The Rich are Different....How They Think

Some people may dismiss Secrets of the Millionaire Mind, by T. Eker, as useless. It's true that there’s not a lot of concrete information in it about the details of your financial life. (Though what advice is presented, is sound). What this book presents is challenging (maybe) information about mental attitudes that facilitate wealth. It’s about changing your psychological approach to money, success, and happiness.

Eker believes everyone possesses a “financial blueprint”, which is an internal script that dictates their relationship to money. This blueprint is created through lifelong exposure to money messages from friends, current events, entertainment programs, and, especially, our family. Unfortunately, our blueprints usually contain errors that block the achievement of our goals. I think of these blueprints as potential setpoints, that can hold us back, or propel you forward.

Eker lists seventeen ways in which the financial blueprints of the rich differ from those of the non-rich:

Rich people believe: “I create my life.” Poor people believe: “Life happens to me.” (This is HUGE. Every successful person I know is control of her life. Unhappy people constantly complain how this, that, or the other thing prevents them from doing something.)

Rich people play the money game to win. Poor people play the money game to not lose.

Rich people are committed to being rich. Poor people want to be rich.

Rich people think big. Poor people think small.

Rich people focus on opportunities. And, BTW, everytime you hear a complaint, you're hearing an opportunity in disguise. Poor people focus on obstacles.

Rich people admire other rich and successful people. Poor people resent rich and successful people. (This is important, too — but you don't need to admire ALL rich people.)

Rich people associate with positive, successful people. Poor people associate with negative or unsuccessful people. (Birds of a feather....)
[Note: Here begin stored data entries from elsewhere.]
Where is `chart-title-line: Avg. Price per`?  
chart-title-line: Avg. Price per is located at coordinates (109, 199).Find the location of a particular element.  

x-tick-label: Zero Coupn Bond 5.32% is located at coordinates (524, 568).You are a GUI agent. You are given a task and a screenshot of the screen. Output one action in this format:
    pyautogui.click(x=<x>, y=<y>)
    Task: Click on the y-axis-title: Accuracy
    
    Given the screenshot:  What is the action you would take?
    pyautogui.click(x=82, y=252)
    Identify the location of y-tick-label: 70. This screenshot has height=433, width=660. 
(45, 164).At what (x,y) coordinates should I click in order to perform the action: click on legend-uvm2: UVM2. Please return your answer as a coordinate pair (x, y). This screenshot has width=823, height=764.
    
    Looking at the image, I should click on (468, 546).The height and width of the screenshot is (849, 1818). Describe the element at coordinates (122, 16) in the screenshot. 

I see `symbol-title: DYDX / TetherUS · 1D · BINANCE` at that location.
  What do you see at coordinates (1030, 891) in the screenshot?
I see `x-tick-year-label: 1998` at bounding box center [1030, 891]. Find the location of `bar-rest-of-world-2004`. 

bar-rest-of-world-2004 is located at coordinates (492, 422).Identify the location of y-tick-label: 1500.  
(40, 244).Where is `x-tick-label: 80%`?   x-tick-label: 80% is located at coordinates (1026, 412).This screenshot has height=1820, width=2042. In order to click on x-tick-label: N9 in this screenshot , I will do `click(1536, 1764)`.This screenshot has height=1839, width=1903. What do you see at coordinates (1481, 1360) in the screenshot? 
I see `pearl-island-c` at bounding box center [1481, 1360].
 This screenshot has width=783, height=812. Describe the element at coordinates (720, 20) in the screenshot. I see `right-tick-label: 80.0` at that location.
Rich people are willing to promote themselves and their value. Poor people hate the whole idea of selling and promotion.

Rich people are bigger than their problems. Poor people are smaller than their problems.

Rich people are excellent receivers. Poor people are poor receivers.

Rich people choose to get paid based on results. Poor people choose to get paid based on time.

Rich people think “both”. Poor people think “either/or”.

Rich people focus on their net worth. Poor people focus on their working income.

Rich people manage their money well. Poor people mismanage their money well.

Rich people have their money work hard for them. Poor people work hard for their money.

Rich people act in spite of fear. Poor people let fear stop them. (This is big for a lot of us right now. Eker says that successful people act in spite of this fear; you've heard, "Feel the fear and do it anyway." They move beyond worry, they “fake it til they make it”, learning as they go. Unsuccessful people do nothing at all.)

Rich people constantly learn and grow. Non-rich people think they already know.

In the book, Eker explains each point, demonstrating how successful people discard limiting beliefs while the unsuccessful cling to them.

Mindset vitamin: The more I think like rich people, the closer I get to being financially independent.